─── PROVIDED TEXT ───
Why This Team Executes: Unlike many deeptech founders who are brilliant scientists with zero commercial sense, Intrinsic’s three-person founding team blends process engineering (Shreyansh), industrial operations (Sanjay), and enterprise strategy (Umang). This is the exact team profile for a biotech-scale-up that actually ships.
Intrinsic’s 24-Month Timeline: What to Watch For
| Timeframe | Key Milestone | Signal for Series A |
| Q2-Q3 2026 (Now) | Launch 2-3 industrial pilots with major steel/cement/refinery customers | Customer contracts signed. First revenue from biochemical byproducts flowing. Validates willingness-to-pay. |
| Q4 2026 – Q1 2027 | Operationalize 1-ton/day commercial facility. Patent portfolio expanded (5-10 filings). US entity established. | Proof that tech works at scale. IP protection visible. International expansion begun. |
| Q2-Q3 2027 | Series A fundraise (₹50-100 Cr likely). Multiple pilots generating consistent revenue. | Valuation jump from $15-20M (current seed) to $50-100M+ (post-Series A). Trajectory proves. |
| 2027-2028 | Scale to 3-5 one-ton/day facilities. US market launch. Yeast-based platform commercialization. | Multi-facility operation = proof of replicability. Biochemical revenue base = $50-100 Cr+/year. |
Why This Matters for India’s Deeptech Ecosystem
Intrinsic Foundries represents a shift in Indian deeptech: from laboratory science to revenue-generating biomanufacturing. The company isn’t just capturing CO2—it’s proving that the economics of decarbonization can flip. Instead of treating emissions as a problem with negative ROI, Intrinsic converts them into assets. This model works in India’s industrial heartland (Jharkhand, Odisha, Tamil Nadu) where steel, cement, and refining capacity is concentrated and carbon regulations are tightening. It’s also fundable: investors (Transition VC, others) will keep backing this because the unit economics are real, not speculative. Over the next 3 years, expect Intrinsic to become a template for how India builds deeptech companies: strong technical founding team, proprietary engineering, real customer demand, revenue-generating first product.
What Investors & Industry Say
Intrinsic Foundries Technology helps capture CO2 from Industrial sources using microalgae in the upstream and convert it into high-value biochemicals. By utilising the captured carbon, Intrinsic generates high-value biochemicals for the Pharmaceutical, Nutraceutical, and cosmetic Industries. India has committed Rs 20,000 crore to scale up CCUS, and we believe Intrinsic is well-positioned to capture a significant share of the market.”
─── PROVIDED INFORMATION ───
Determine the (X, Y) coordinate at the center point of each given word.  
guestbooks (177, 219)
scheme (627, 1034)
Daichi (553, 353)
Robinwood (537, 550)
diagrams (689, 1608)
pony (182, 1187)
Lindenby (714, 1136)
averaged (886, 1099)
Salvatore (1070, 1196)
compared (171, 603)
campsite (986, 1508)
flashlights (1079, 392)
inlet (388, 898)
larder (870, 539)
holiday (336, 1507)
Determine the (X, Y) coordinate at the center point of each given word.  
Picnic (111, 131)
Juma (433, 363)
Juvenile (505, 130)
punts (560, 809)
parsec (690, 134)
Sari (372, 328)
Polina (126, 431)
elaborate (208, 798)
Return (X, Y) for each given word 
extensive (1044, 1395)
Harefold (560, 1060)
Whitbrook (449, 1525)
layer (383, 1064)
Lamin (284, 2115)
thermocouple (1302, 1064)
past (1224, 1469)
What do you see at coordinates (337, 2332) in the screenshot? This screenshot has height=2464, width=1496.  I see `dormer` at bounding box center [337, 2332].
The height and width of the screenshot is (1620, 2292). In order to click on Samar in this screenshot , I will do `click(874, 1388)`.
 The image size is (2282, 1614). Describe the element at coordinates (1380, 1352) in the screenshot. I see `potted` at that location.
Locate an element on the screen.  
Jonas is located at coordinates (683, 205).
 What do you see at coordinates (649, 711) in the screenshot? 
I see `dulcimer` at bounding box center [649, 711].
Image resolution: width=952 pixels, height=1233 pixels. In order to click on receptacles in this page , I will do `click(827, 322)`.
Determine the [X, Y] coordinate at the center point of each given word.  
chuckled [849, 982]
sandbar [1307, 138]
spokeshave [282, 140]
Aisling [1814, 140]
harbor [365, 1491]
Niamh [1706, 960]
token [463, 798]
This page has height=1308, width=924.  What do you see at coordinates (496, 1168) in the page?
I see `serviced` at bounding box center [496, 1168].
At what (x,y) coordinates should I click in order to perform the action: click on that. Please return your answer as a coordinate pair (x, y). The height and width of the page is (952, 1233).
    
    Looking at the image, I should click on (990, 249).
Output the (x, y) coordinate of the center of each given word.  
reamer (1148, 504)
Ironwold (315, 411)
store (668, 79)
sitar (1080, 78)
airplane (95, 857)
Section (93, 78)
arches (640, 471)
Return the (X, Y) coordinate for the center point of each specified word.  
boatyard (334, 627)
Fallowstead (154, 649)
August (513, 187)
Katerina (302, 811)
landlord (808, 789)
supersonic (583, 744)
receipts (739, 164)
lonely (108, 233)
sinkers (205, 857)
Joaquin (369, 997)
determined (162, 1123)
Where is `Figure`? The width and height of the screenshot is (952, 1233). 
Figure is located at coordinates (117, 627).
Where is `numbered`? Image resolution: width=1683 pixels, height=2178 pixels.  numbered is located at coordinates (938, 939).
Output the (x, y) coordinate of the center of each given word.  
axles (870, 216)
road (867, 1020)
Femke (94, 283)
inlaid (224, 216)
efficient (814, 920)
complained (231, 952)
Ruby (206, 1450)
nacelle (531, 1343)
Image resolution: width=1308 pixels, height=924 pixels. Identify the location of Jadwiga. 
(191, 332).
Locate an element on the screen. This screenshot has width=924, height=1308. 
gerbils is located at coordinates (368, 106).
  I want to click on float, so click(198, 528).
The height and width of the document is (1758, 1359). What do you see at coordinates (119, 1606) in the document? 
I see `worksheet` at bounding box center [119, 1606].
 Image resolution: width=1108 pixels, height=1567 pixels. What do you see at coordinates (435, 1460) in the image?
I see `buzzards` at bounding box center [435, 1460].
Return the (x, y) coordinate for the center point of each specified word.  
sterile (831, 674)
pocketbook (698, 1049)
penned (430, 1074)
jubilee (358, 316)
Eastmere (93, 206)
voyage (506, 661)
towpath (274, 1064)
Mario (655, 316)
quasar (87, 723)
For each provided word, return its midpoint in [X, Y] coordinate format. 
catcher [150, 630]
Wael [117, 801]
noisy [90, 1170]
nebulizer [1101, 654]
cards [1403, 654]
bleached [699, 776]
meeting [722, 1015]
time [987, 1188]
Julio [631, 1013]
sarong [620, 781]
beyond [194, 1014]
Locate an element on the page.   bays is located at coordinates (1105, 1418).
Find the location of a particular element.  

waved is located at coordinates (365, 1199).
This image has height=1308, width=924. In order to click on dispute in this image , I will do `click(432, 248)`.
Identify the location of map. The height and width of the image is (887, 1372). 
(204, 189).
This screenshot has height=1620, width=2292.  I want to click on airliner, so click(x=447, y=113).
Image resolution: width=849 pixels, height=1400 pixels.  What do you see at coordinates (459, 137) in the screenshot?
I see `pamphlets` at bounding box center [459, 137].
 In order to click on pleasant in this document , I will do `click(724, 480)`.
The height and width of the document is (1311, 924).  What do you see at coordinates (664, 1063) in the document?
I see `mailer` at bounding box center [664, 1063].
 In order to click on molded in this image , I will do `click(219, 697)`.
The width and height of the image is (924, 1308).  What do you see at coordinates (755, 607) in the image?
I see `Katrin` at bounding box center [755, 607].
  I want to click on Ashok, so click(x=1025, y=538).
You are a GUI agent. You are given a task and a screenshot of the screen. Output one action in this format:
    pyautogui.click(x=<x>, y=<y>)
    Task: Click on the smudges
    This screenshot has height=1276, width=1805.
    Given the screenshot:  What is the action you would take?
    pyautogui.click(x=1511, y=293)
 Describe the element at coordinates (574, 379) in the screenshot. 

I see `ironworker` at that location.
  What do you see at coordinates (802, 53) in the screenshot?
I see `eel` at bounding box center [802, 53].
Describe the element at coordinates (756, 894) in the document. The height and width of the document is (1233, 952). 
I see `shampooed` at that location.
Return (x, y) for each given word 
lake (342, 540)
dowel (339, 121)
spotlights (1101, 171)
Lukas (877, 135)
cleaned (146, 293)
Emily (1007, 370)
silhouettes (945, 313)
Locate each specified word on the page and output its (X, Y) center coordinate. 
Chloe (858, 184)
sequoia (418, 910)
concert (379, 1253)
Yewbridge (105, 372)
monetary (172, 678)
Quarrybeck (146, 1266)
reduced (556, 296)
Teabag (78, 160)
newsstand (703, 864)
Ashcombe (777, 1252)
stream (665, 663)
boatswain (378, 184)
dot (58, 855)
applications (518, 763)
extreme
───
> **TASKS TO CARRY OUT**:
a - Answer these from the Intrinsic Foundries profile:
(i) Which three fields does the founding team bring together?
(ii) What size of commercial facility is planned for Q4 2026 – Q1 2027?
(iii) How much has India committed to scale up CCUS?
b - Pick up the Intrinsic Foundries profile after its last sentence and write what follows.

> **ANSWERS TO THE EXERCISES**:
a -
(i) Process engineering, industrial operations, and enterprise strategy.
(ii) A 1-ton/day commercial facility.
(iii) Rs 20,000 crore.

b -
— Shantanu Chaturvedi, Partner, Transition VC
Carbon is not waste. It is a resource waiting to be transformed. The economics of carbon capture have been broken for decades because the industry has been trying to bury the problem underground. At Intrinsic, we are using nature-based biological systems to convert industrial emissions into the ingredients that go into your supplements, your food, and your skincare.”
— Shreyansh Jain, Founder, Intrinsic Foundries
Risks to Watch: The Scaling Challenge Ahead
Bioreactor Contamination: At small scale (laboratory), contamination is manageable. At industrial scale (1-ton/day facility), a single contamination event = total production loss. Intrinsic’s Factory 4.0 automation helps, but biological systems are inherently unpredictable. Success = flawless operational protocols.
Industrial Customer Adoption: Thermal power plants and cement facilities are conservative. They prefer proven suppliers. Intrinsic is new. Getting pilot contracts is easy; getting long-term commercial contracts at scale = hard. Customer risk mitigation will be critical.
Biochemical Market Volatility: Intrinsic’s economics depend on selling captured algal biomass as high-value biochemicals. If prices for astaxanthin, beta-carotene drop (commodity pricing), unit economics break. Intrinsic must focus on highest-value molecules (pharmaceutical-grade) to avoid commoditization.
Capital Requirements: Scaling from pilot to 1-ton/day to 10-ton/day = significant capex. Each facility = ₹5-10 Cr. Series A (and B) capital availability = key constraint. Biotech scaling is capital-intensive.